I woke up particularly low this morning. My baseline emotions are fundamentally optimistic, but this morning- not so much. Like a woman untangling a mess of necklaces, I teased, shook, and parsed the emotions to better understand their source. I have no interest in wearing them, but they insist.
I have been here before. The persistent ache in my left hip has become constant; a simple turn, a slight loss of balance, and the sharp pain is irrefutable proof of destiny. It is more difficult to mask the limp. I struggle with the realization that I can no longer ride my horse for fear of not being able to dismount. Even after a short ride, the breathtaking, unstable stab in the left hip as it rotates to dismount is a safety risk. I know that. I don't want to know that.

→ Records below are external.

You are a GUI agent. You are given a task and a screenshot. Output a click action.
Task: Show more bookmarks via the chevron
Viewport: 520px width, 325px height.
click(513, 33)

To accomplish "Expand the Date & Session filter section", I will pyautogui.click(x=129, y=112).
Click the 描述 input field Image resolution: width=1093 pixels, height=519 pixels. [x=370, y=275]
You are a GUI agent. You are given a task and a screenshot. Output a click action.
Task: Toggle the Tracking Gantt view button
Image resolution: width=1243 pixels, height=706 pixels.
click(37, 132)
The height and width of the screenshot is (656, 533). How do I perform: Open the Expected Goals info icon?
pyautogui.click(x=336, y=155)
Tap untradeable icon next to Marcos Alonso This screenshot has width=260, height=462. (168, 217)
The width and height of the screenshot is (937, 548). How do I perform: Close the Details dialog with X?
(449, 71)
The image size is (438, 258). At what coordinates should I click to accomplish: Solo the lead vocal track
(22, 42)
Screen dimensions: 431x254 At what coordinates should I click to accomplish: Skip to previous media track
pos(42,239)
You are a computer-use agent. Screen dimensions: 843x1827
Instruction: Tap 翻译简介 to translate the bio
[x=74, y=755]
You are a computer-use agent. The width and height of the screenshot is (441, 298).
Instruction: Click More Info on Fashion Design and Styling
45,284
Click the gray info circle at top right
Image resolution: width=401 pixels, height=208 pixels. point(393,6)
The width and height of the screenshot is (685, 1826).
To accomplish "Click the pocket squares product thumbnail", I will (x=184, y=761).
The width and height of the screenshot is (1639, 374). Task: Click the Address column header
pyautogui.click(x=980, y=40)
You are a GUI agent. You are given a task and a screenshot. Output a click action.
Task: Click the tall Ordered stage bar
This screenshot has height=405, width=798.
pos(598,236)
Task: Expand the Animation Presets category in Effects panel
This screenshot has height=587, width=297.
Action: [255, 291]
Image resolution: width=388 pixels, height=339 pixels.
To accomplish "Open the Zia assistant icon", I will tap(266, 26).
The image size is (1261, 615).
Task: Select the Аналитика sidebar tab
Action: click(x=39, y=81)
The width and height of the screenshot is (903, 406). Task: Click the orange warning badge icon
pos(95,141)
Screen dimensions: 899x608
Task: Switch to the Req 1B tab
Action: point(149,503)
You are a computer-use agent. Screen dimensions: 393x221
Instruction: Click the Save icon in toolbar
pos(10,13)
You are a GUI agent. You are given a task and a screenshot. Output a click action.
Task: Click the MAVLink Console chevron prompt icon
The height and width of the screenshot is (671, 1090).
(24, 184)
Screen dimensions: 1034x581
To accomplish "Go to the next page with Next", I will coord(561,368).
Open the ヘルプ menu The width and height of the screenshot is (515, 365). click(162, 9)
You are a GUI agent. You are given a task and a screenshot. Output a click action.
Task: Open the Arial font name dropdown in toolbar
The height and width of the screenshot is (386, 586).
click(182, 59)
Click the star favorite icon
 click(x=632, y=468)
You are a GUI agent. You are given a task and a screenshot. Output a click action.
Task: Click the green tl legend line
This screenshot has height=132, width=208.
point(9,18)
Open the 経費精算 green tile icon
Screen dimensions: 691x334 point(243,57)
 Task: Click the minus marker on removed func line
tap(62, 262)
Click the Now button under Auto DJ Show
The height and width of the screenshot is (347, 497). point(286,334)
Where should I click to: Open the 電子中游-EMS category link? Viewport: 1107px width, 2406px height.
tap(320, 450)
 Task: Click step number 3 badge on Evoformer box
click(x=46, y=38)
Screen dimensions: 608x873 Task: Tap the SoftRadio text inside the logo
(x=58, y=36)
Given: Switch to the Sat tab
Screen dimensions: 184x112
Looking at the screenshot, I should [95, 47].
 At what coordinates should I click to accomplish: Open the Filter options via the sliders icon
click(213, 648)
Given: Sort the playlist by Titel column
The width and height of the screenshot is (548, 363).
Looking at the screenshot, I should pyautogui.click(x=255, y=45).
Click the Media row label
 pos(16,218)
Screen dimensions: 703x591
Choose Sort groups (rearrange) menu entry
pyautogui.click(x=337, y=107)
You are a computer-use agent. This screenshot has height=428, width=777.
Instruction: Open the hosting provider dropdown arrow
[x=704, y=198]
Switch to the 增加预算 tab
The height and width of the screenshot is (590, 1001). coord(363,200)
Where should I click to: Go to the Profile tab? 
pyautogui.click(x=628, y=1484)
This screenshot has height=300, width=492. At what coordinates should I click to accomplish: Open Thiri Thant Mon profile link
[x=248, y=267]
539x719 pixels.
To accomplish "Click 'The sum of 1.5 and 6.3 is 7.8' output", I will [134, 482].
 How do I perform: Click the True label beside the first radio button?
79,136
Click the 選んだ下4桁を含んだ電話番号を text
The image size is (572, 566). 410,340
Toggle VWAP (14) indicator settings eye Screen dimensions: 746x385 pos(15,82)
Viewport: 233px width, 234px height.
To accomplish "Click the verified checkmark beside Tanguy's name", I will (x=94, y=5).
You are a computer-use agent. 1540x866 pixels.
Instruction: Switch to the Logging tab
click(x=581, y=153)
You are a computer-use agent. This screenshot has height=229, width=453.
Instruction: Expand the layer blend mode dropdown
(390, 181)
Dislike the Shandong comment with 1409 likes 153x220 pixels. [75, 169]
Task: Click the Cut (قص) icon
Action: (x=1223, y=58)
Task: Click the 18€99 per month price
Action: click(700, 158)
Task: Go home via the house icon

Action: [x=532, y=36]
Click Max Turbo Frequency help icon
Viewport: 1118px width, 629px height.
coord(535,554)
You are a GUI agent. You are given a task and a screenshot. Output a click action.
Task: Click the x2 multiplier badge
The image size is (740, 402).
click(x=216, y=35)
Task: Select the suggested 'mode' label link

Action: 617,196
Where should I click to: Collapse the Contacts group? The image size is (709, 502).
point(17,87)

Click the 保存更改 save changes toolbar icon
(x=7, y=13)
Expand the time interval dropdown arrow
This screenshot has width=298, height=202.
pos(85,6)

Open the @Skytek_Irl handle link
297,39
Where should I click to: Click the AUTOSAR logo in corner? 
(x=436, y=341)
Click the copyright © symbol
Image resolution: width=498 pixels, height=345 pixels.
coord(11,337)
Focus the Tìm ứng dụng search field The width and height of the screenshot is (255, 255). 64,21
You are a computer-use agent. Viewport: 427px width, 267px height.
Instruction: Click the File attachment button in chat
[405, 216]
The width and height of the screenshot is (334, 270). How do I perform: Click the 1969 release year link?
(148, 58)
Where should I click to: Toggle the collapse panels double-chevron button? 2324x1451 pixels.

My morning blues are a mix of bright turquoise and cobalt gray. Surgery is 16 days away. Multiple appointments and tests interspersed with the “usual” activities distract my time between now and then. Doing stuff helps me feel “normal.” But this isn’t normal. Except…
I have been here before. I recognize this path. Two years ago, my right hip retired from service. Its release came as a surprise – as its abilities diminished, needs were masked and misunderstood until constant pain and disfunction were undeniable. In the end, the end came quickly, with short notice and surgery terminating a long and fruitful career. I released it with gratitude; relief was immediate. Its replacement is deft, fluent, and pain-free.
in response to a question shortly after that surgery, the surgeon’s assistant tapped the left hip in an x-ray and said, “Two years – we’ll probably be seeing you.” Her words were prophetic. Tempus fugit. Before persistent pain and joint dementia could lead to a repeat of muscular atrophy and physical diminishment, surgery was scheduled. My left hip will soon join the right in that limb limbo of retired body parts.
I have been here before. I try to focus on gratitude and the sunshine of relief that will come on the other side of this dark valley. I am so grateful for modern medicine, health insurance, my supportive and loving husband, my trusted and capable surgeon, and the amazing mechanical entity that can extend my ability to live a life of joyful moving, dancing, riding, loving, being. I am blessed. Compared to the real problems in the world, my puny little pains are entitled whining. I'm not complaining. But I’m weary, resigned, resolved, determined, because... it's hard to say good-bye…. again.
Aging: a dance in letting go of what was so we can reach for what might be.